Hypothesis Testing for CFA Level I: A Complete Walkthrough
If hypothesis testing is the part of Quantitative Methods that keeps tripping you up, you are not alone. The mechanics are simple in isolation — pick a test, compute a statistic, compare against a threshold — but on the exam those pieces appear inside a wordy stem that can mislead a candidate who has not built a clean process. This guide walks through the entire workflow the way it actually shows up on Level I, including the small judgment calls that distinguish a candidate who has done five mocks from one who has done fifty.
We will use a fictional asset manager, Brenwood Capital, throughout the article. Brenwood runs a US large-cap equity strategy and uses statistical screens to evaluate whether new factors materially improve returns. That single running example lets us tie every step of hypothesis testing back to a decision a real portfolio manager would actually make.
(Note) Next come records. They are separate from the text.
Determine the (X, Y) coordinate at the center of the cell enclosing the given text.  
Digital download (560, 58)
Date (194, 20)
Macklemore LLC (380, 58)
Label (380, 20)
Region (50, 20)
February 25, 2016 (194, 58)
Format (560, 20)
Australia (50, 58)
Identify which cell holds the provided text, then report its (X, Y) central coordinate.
Why Hypothesis Testing Is Tested So Often
CFA Level I uses hypothesis testing in two places: the dedicated Quantitative Methods reading, and embedded inside FRA, Equity, Fixed Income, and Portfolio Management questions where the test is implicit. That second category is where most candidates lose points. A vignette will hand you a sample of returns and ask whether they support a manager's claim — without ever using the word "hypothesis." If you have not internalized the framework, you may answer the wrong question entirely.
The Five-Step Framework
Every hypothesis testing question follows the same five steps. Memorize the sequence and run it like a checklist.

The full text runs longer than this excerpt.